Records from a data source
┌──

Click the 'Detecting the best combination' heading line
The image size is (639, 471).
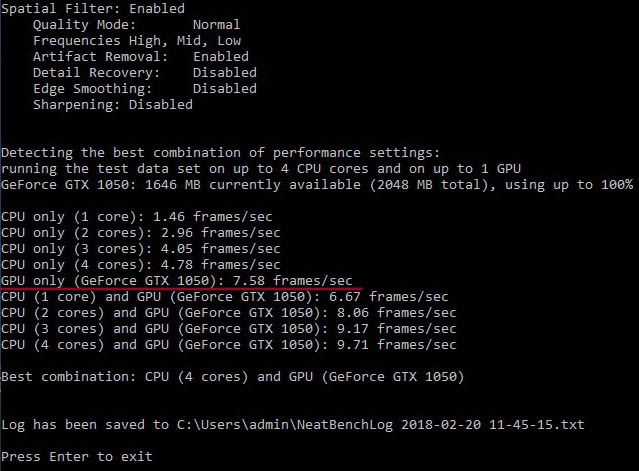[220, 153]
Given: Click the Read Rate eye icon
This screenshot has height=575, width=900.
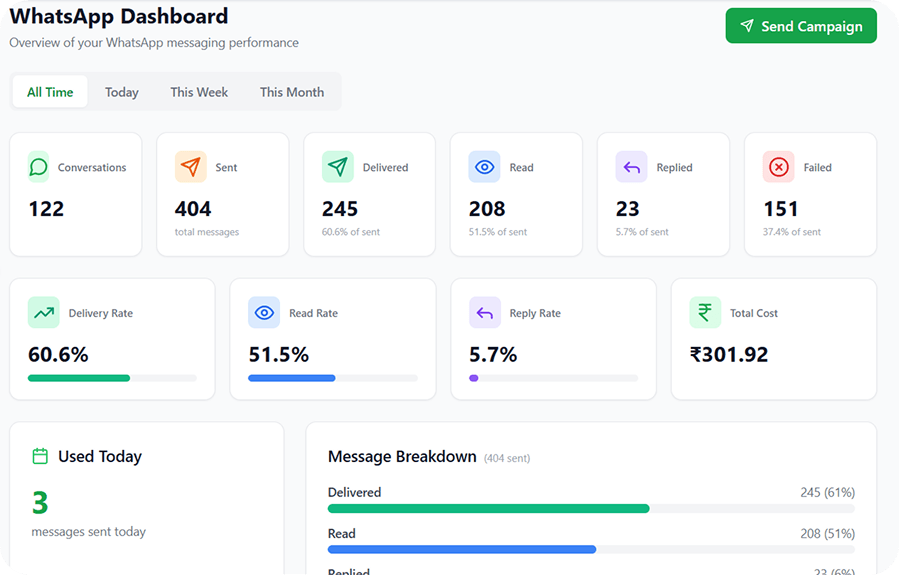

└──

_EXERCISE DIRECTIONS_.
What is needed here is each line above set down word for word, minus the images.

_SOLUTION TO THIS PROBLEM_.
Click the 'Detecting the best combination' heading line
The image size is (639, 471).
[220, 153]
Given: Click the Read Rate eye icon
This screenshot has height=575, width=900.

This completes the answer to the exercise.